Domino is also getting a favourable market environment. Bonds are fully confident that the Federal Reserve could make a 25-basis-point reduction in rates, which is likely to be announced on September 17. The decreased interest rates will decrease the cost of borrowing to consumer-facing companies such as Domino, which has long-term debt of $5 billion.

The discretionary spending would also be fuelled by a rate reduction, which would favour the restaurant industry. This sentiment is reflected in the 0.6 percentage gained in futures trading on September 16 of the S&P 500 Consumer Discretionary Inde,x of which Domino is a constituent.

However, risks remain. The increasing labour costs and commodity prices, especially cheese and wheat, could strain margins in 2026. Moreover, the DoorDash alliance will introduce reliance on a third party, which may make it difficult to service the customers in case of delivery problems.

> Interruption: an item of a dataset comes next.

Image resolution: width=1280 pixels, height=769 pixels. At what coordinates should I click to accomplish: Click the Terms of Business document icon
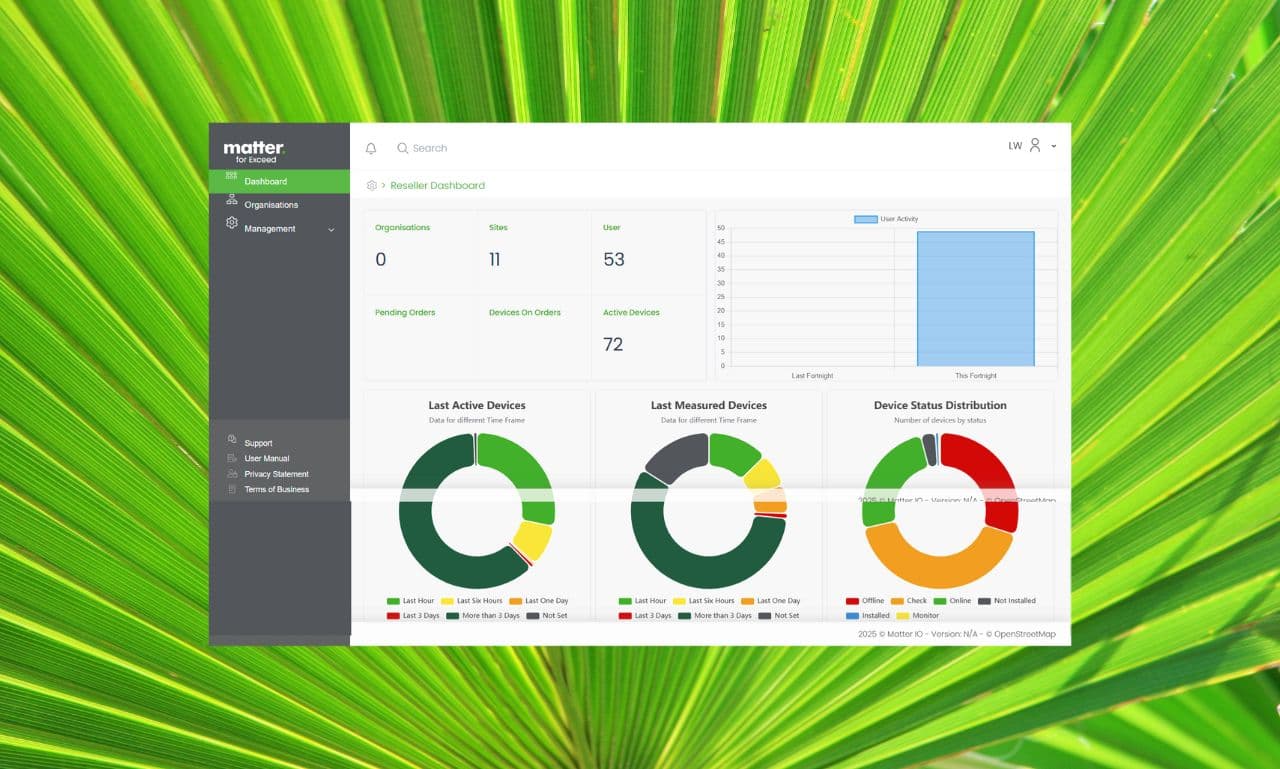coord(232,489)
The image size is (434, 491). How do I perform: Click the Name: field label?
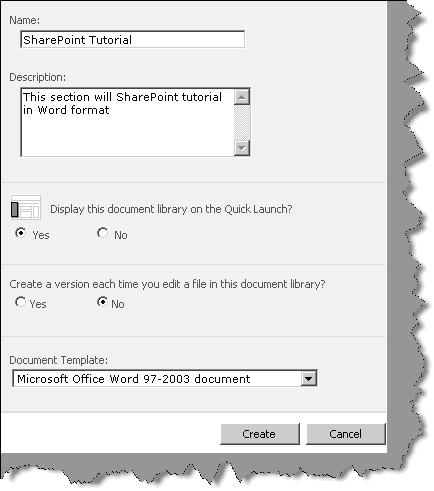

Other investors are also concerned that the commission charge (apparently 15-20 per cent per order) used by DoorDash could drive Domino out of business unless it is well controlled. Weiner responded to these issues and said that the company has agreed to good terms to make the partnership accretive to earnings.

Analyst Perspectives: Bullish but Cautious

The Wall Street market has many positives to say about Domino, and 22 of 30 analysts observed by Bloomberg rated the stock as a Buy. The current levels have a median price target of $465, which means that there is an upside of 9% to the current levels.

According to the analyst at Morgan Stanley, John Glass, the DoorDash acquisition will remove the risks associated with Domino’s growth story through the diversification of delivery. He also pointed out investments made by the company in AI-driven personalisation of orders that will help the company further increase customer retention.

Sceptics, in their turn, focus on the issue of valuation. Dominos is trading at a forward price-earnings ratio of 32, which is greater than that of its competitors, such as Yum!. Brands (25) and McDonald’s (22).

A report by Bernstein cautioned that the stock’s maximum growth could be constrained by any decline in demand for delivery or macroeconomic headwinds. Nevertheless, the company recognised the unmatched operational efficiency of Domino as one of its differentiators.

Good News Ahead: A Formula for Continued Growth?

With the Domino stock still reaping the benefits of its post-partnership success, the company’s long-term position depends on its performance. The DoorDash alliance, in case of success, would have millions of new customers, and the resources would be freed to innovate the menu and expand the store.

Domino has a globalisation strategy to expand its operations to 800 new stores by 2027, targeting emerging markets where pizza consumption is increasing. Its online business, which is already a market leader, will be supported by DoorDash’s data analytics, which may enhance the accuracy of orders and delivery times.

To investors, they are asking whether Domino’s Pizza is capable of sustaining its trend in a saturated market. Its growth of 3.8% on September 16 was more than the general restaurant industry, and this showed that the stock was highly confident in the market.

However, as competition intensifies their own delivery plans and inflation looms, Domino’s Pizza should be agile. To date, the DoorDash alliance has provided the firm with a new ingredient to its growth formula, which Wall Street is salivating over.